▸ **Request A**: Reproduce the stretch of the passage about Asaf Shasha from "After discussing the" through "Israeli boarding schools.", swapping "boarding schools" for "residential schools".
▸ **Request B**: According to the passage about Asaf Shasha, how many Diaspora youths has the Naale program served in the past 20 years?

▸ **Text passage**:
Growing up in Los Angeles, Asaf Shasha, then 16, had everything a teenager could want: a loving family, good friends and a comfortable home. 

Still, Shasha couldn’t shake the feeling that there was more to life than the fancy gadgets prized by the kids at his Jewish day school.   

“Life was becoming very materialistic. Everyone was starting to get their license and cars,” Shasha, now 18 and a high school graduate, recalled recently. “It was a movie life where you were judged by how much you have, how expensive your car is. I didn’t want to get into that. I didn’t want to become that.”

After discussing the issue with his Israeli-born parents, Shasha made a big decision: to finish high school in Israel.

He enrolled in the Naale program (aka the Elite Academy), which in the past 20 years has offered more than 13,000 mature, gifted Diaspora youths a fully subsidized three-year high school experience at one of 26 religious, secular or traditional Israeli boarding schools.

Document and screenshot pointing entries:
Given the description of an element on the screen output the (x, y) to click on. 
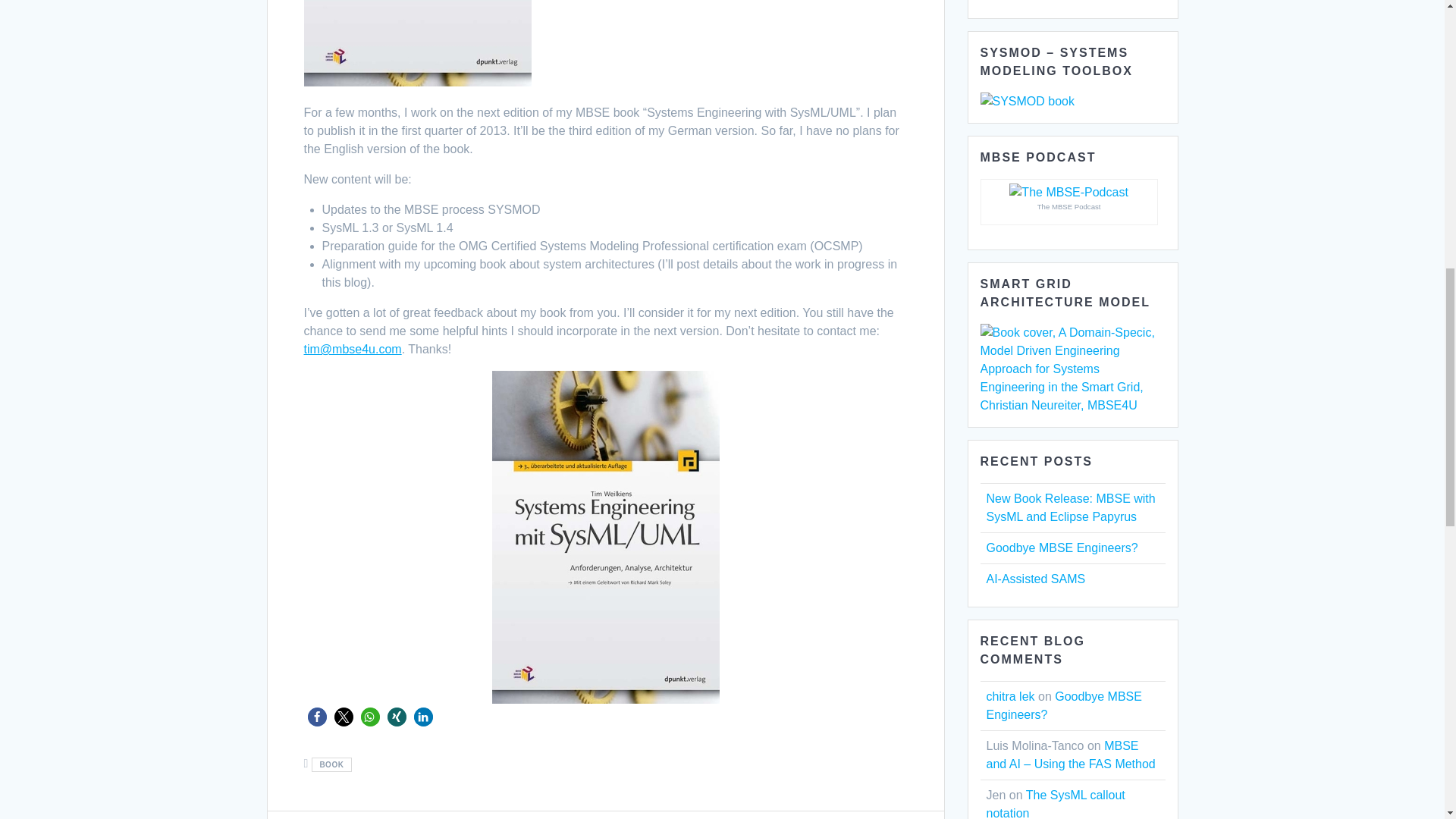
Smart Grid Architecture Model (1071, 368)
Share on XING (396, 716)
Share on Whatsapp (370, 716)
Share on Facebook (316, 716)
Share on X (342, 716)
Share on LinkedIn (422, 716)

▸ **Final answer A**:
After discussing the issue with his Israeli-born parents, Shasha made a big decision: to finish high school in Israel.

He enrolled in the Naale program (aka the Elite Academy), which in the past 20 years has offered more than 13,000 mature, gifted Diaspora youths a fully subsidized three-year high school experience at one of 26 religious, secular or traditional Israeli residential schools.

▸ **Final answer B**: More than 13,000 mature, gifted Diaspora youths.